# Problem formulation

- Data
- Model
- Loss
- Optimization algorithm

## Data

### Inputs

- $m$: number of samples and associated results in the dataset.
- $n$: number of features. A **feature** is an attribute (a property) of the data samples.
- $\pmb{x}^{(i)}$: data **sample** (example), vector of $n$ features.
- $x^{(i)}_j$: value of the $j$th feature for the $i$th data sample.

$$\pmb{x}^{(i)} = \begin{pmatrix}
       \ x^{(i)}_1 \\
       \ x^{(i)}_2 \\
       \ \vdots \\
       \ x^{(i)}_n
     \end{pmatrix} \in \pmb{R}^n$$

### Design matrix

- $\pmb{X}$: matrix of the form (*samples, features*) expected by most ML algorithms and called *design matrix*.
  - First dimension is for the $m$ samples.
  - Second dimension is for the $n$ features of each sample.

$$\pmb{X} = \begin{bmatrix}
       \ x^{(1)T} \\
       \ x^{(2)T} \\
       \ \vdots \\
       \ x^{(m)T} \\
     \end{bmatrix} = 
\begin{bmatrix}
       \ x^{(1)}_1 & x^{(1)}_2 & \cdots & x^{(1)}_n \\
       \ x^{(2)}_1 & x^{(2)}_2 & \cdots & x^{(2)}_n \\
       \ \vdots & \vdots & \ddots & \vdots \\
       \ x^{(m)}_1 & x^{(m)}_2 & \cdots & x^{(m)}_n
     \end{bmatrix} \in \pmb{R}^{m \times n} $$

### Multidimensional data: reshaping

A bitmap image can be represented as a 3D multidimensional array (*height, width, color_channels*).

A video can be represented as a 4D multidimensional array (*frames, height, width, color_channels*).

They have to be **reshaped**, or *flattened* in that case, into a vector before being fed to most ML models.

![Image to vector](images/image2vector.jpeg)

### Multidimensional data: scaling

Individual pixel values for images and videos are typically integers in the [0:255] range.

Scaling them to obtain floats into the $[0,1]$ range is a common practice.

### Targets

- $y^{(i)}$: **target**, or **label** (expected result) for a data sample.
- $\pmb{y}$: vector of labels for all $m$ samples in a dataset.

$$\pmb{y} = \begin{pmatrix}
       \ y^{(1)} \\
       \ y^{(2)} \\
       \ \vdots \\
       \ y^{(m)}
     \end{pmatrix} \in \pmb{R}^m$$

## Model

### Definition

The representation learnt from data during training is called a **model**. It defines the relationship between inputs and outputs, and thus produces results from data.

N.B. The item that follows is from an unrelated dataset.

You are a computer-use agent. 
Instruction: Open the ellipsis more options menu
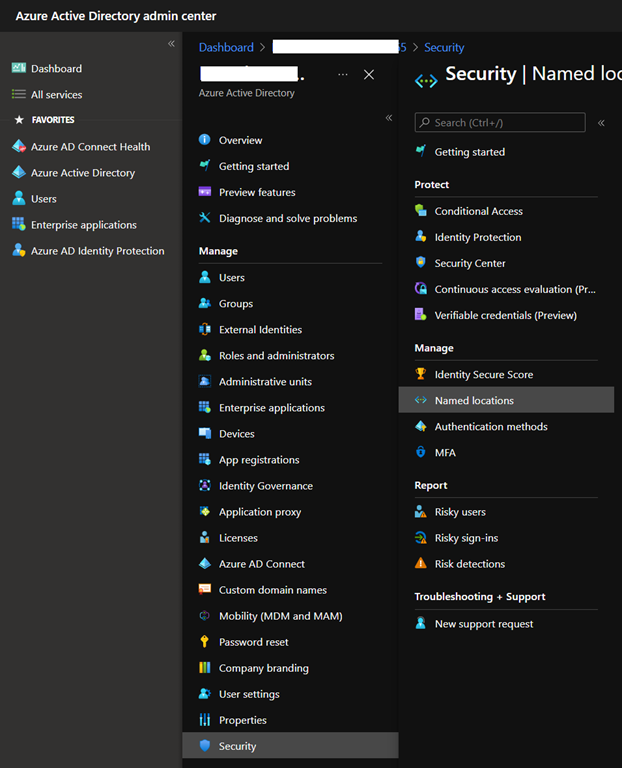pos(343,75)
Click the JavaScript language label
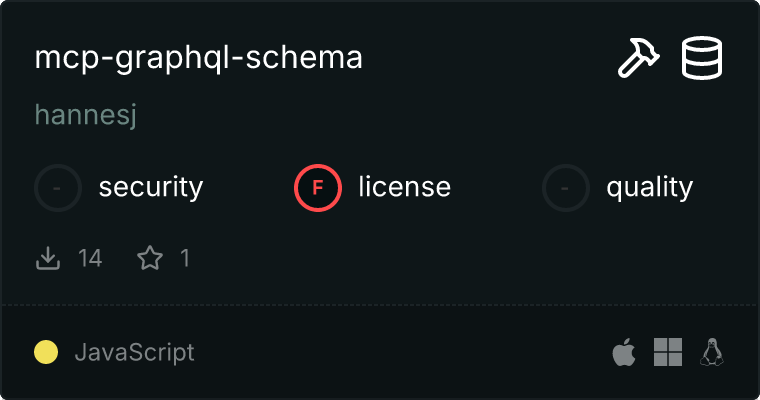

Most (but not all) ML systems are model-based.

[![Extract from the book Hands-on Machine Learning with Scikit-Learn & TensorFlow by A. Géron](images/instance_model_learning.png)](https://github.com/ageron/handson-ml2)

### Hypothesis function

- $\pmb{\theta}$ (sometime noted $\pmb{\omega}$): model's internal parameters vector.
- $h_\theta()$: model's prediction function (*hypothesis function*), using the model parameters $\pmb{\theta}$ to define the relationship between features and labels.
- $y'^{(i)}$ (sometimes noted $\hat{y}^{(i)}$): hypothesis function output (model prediction).

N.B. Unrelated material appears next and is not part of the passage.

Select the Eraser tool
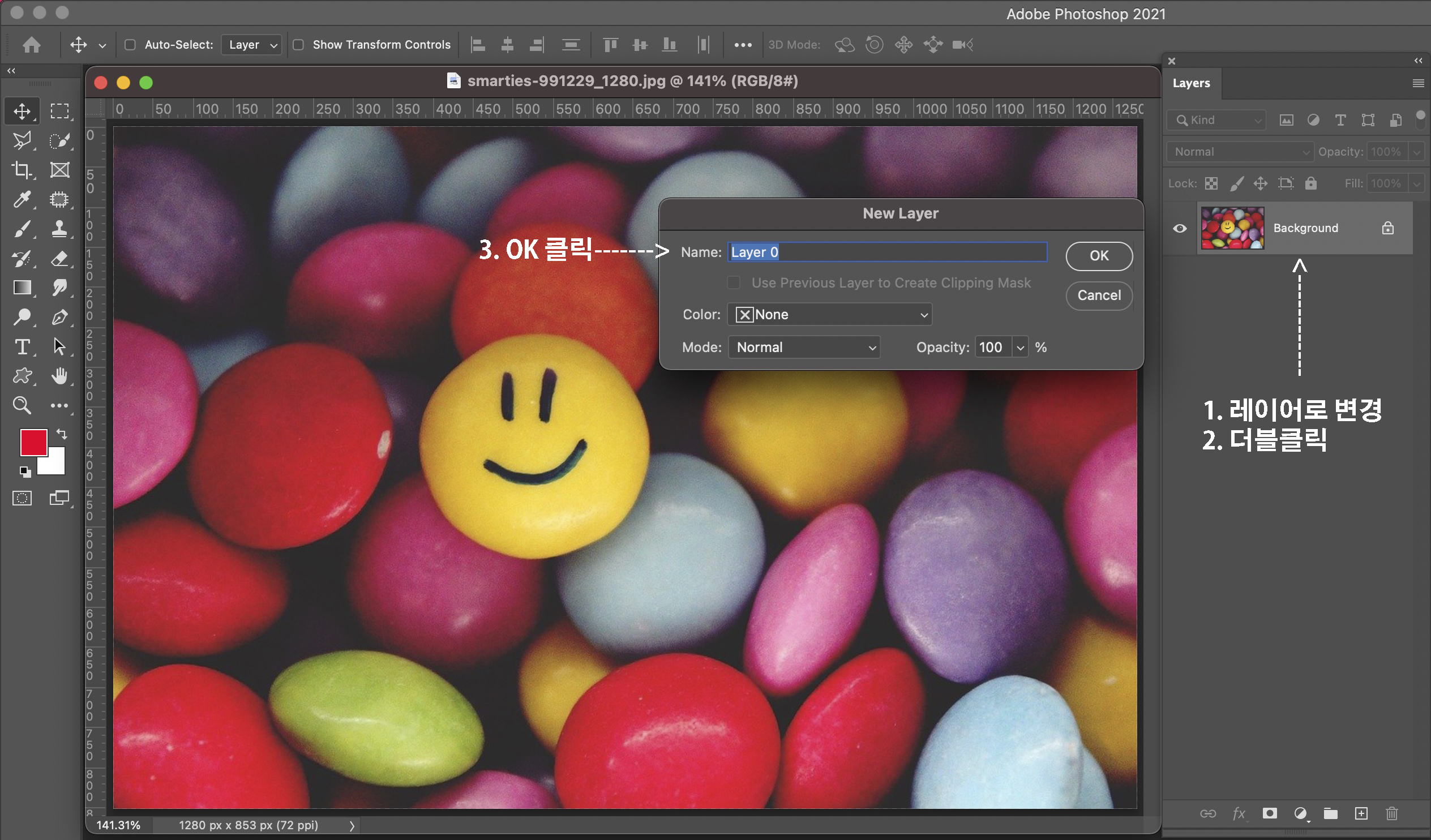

$$y'^{(i)} = h_\theta(\pmb{x}^{(i)})$$ 

### Multiclass classification

* $\pmb{y}^{(i)}$ et $\pmb{y}'^{(i)}$ are vectors with as many elements as the number of predicted classes $K$.
* $\pmb{y}^{(i)}$ (the *ground truth*) is a **binary vector** of $K$ values. $y^{(i)}_k$ is equal to 1 if the $i$th sample's class corresponds to $k$, 0 otherwise.
* $\pmb{y}'^{(i)}$ is a **probability vector** of $K$ values, computed by the model. $y'^{(i)}_k$ represents the probability that the $i$th sample belongs to class $k$.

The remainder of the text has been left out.